Текст:

+---+

Однако, в 2010-ые годы художник должен уже не просто представлять образец индивидуального карьерного роста с легкой улыбкой Кунса. Художник соединяет сложные сети, его искусство само является цифровой платформой, зависящей от его способности расширяться и продолжаться в человеческих и нечеловеческих агентностях. Его «портрет» и его «художник-функция» становится абстрактной модуляцией, дрожащей линией подобия. Довольно сложно представить себе портрет художника в капитализме с трансгуманистическим лицом, но искусство Таруца всегда пытается подойти к этой задаче вплотную, использовать силы сверхидентификации еще раз, но уже в новых условиях. Можно сказать, что это похоже на ужас мимесиса в «Нечто» Карпентера — этот автопортрет то похож на художника, но расщепляется до биоморфной массы.
В качестве названия для выставки в Академии Штиглица Таруц выбрал строчку из диалога Железного Человека с Таносом из Мстителей. Она так же является мемом: you“re not the only one cursed with knowledge — не ты один проклят знанием. Проклятие знания, помимо прочего, является устойчивой формулировкой для обозначения когнитивного искажения, открытого психологом Роном Хогартом. Согласно Хогарту, «информированным людям чрезвычайно сложно рассматривать какую-либо проблему с точки зрения менее информированных людей». Психолог обнаружил это когнитивное искажение в результате эксперимента, в ходе которого группа участников выстукивала мотив известной песни, а другая должна была отгадать этот отрывок. «Выстукивающие» уверены, что каждый справится с этой задачей, в то время как в действительности песню угадывают лишь два процента участников. То, что кажется тебе очевидным, далеко не столь очевидно для окружающих и ты не можешь поставить себя в позицию незнающего — ты проклят знанием. В работе Таруца включен этот элемент эксперимента — перформер выстукивает фразу “you”re not the only one cursed with knowledge”, переходящую в произвольные удары и шум.

+---+

Фрагмент набора данных:
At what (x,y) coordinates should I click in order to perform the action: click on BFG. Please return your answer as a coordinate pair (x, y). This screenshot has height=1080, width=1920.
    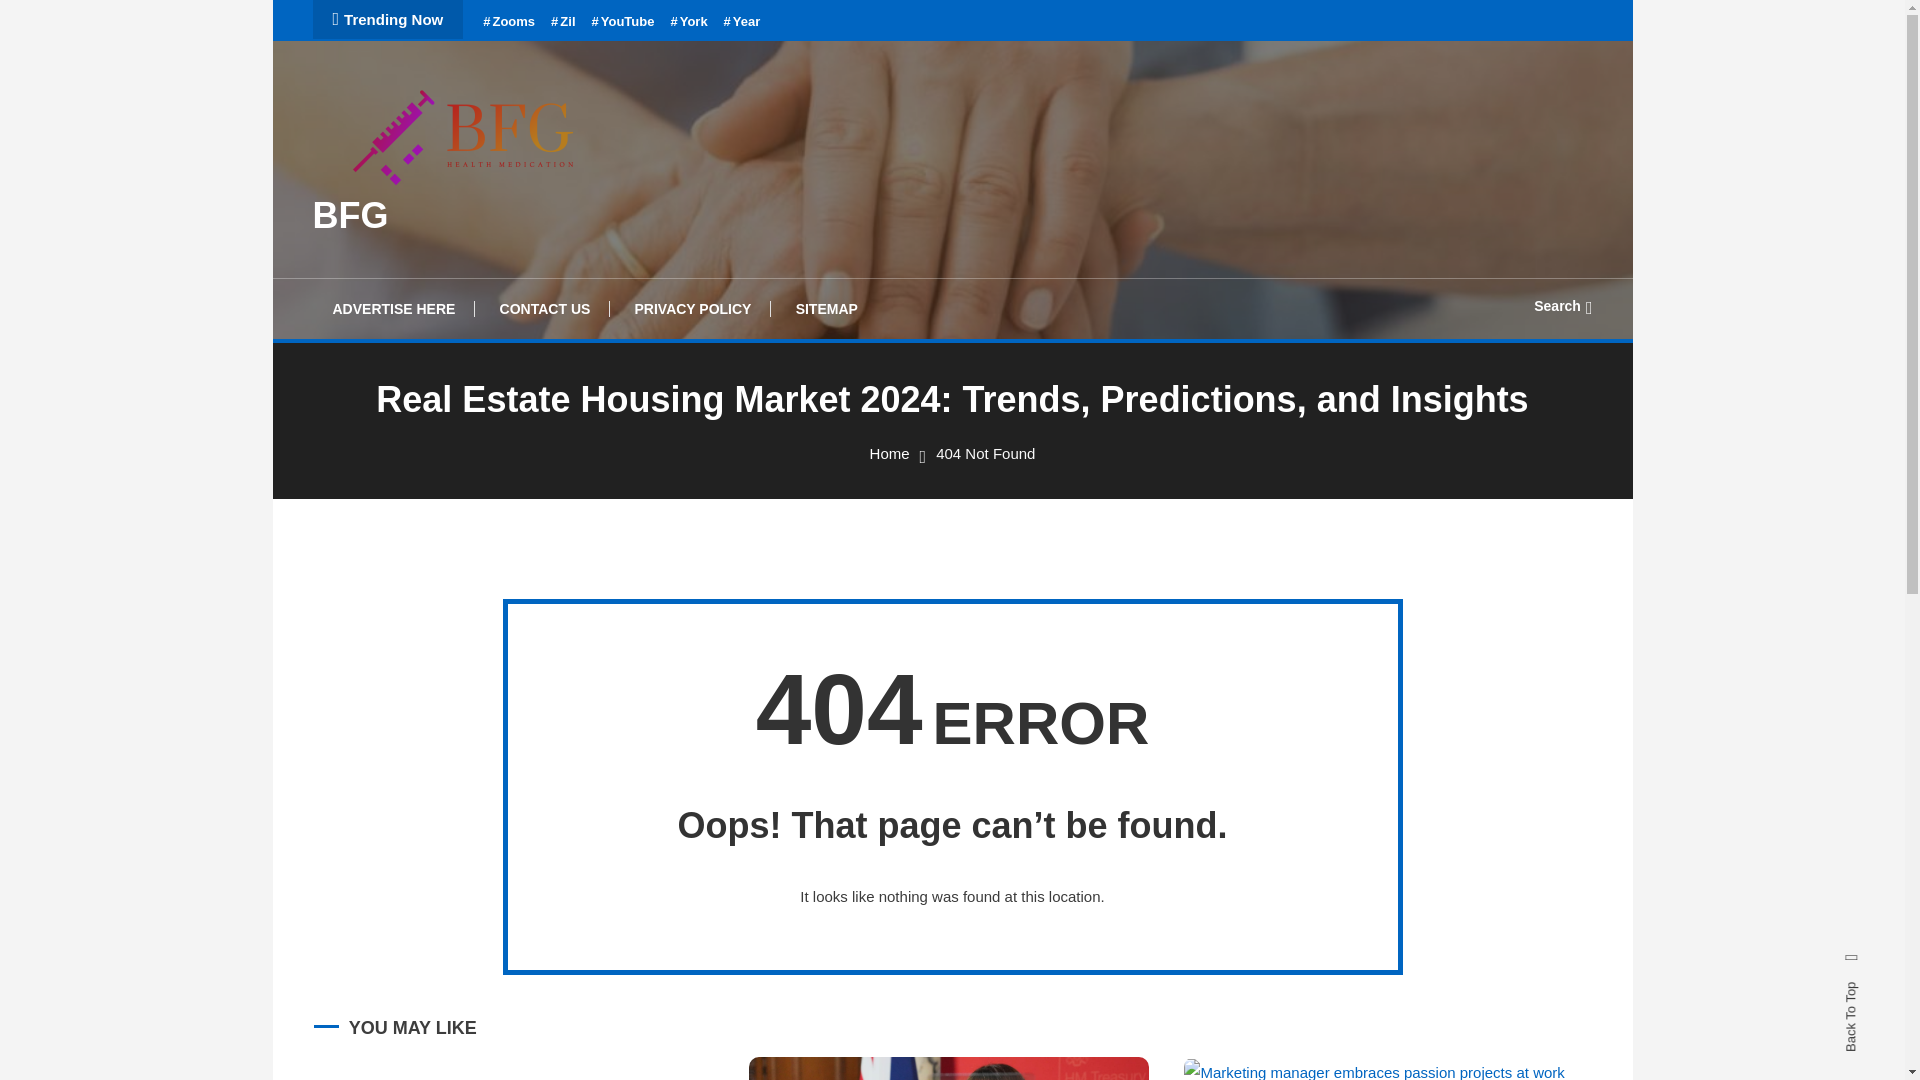
    Looking at the image, I should click on (349, 216).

+---+

Задания к упражнению:
1 - Из какого фильма, согласно тексту о выставке Таруца, взята строчка, ставшая ее названием?
2 - Продолжите текст о выставке Таруца, начав сразу после его последнего предложения.

Ответы на задания:
1 - Из «Мстителей»: это строчка из диалога Железного Человека с Таносом.

2 -
Знаете ли вы этот мем? Знаком ли вам этот эксперимент? Смотрели ли вы Мстителей? Мы вправе перенести это название на произведение современного искусства вообще: в виду усложнения пользовательского опыта в соцсетях, знание стало практически уникальным для каждого. Уже нет ничего, что можно было бы назвать общим. Несмотря на демократизацию знания в интернете, огромные массивы данных приводят к индивидуации траекторий серфинга. В этой ситуации отсутсвует то, что можно назвать «общим местом». Если мы говорим о выставочном опыте, то произведение искусства больше не может подразумевать зрителя с общей подготовкой и усредненными показателями (те, кто имеет представление о художественном контексте) [триада художник-объект-зритель]. Если искусство прошлого обязательно обращалось к знатоку и просвещенному ценителю, а искусство индустриальной эпохи, выбирая абстрактный язык, обращалось к людям, лишенным досуга и образования, то современное произведение представляет собой действительно что-то третье. Оно похоже на тентакли интернет серфинга, оно раскидывает мириады ссылок и смысловых планов, но не для того, чтобы поразить барочной утонченностью, а для того, чтобы затронуть индивидуально каждого, не имея ни малейшего представления, какими знаниями обладает аудитория. Все оказывается в прямом смысле несводимым друг к другу и неповторимым. Иногда настолько, что сама эта неповторимость воспроизводится ритуально и рафинированно, накапливая усталость от сингуляризации.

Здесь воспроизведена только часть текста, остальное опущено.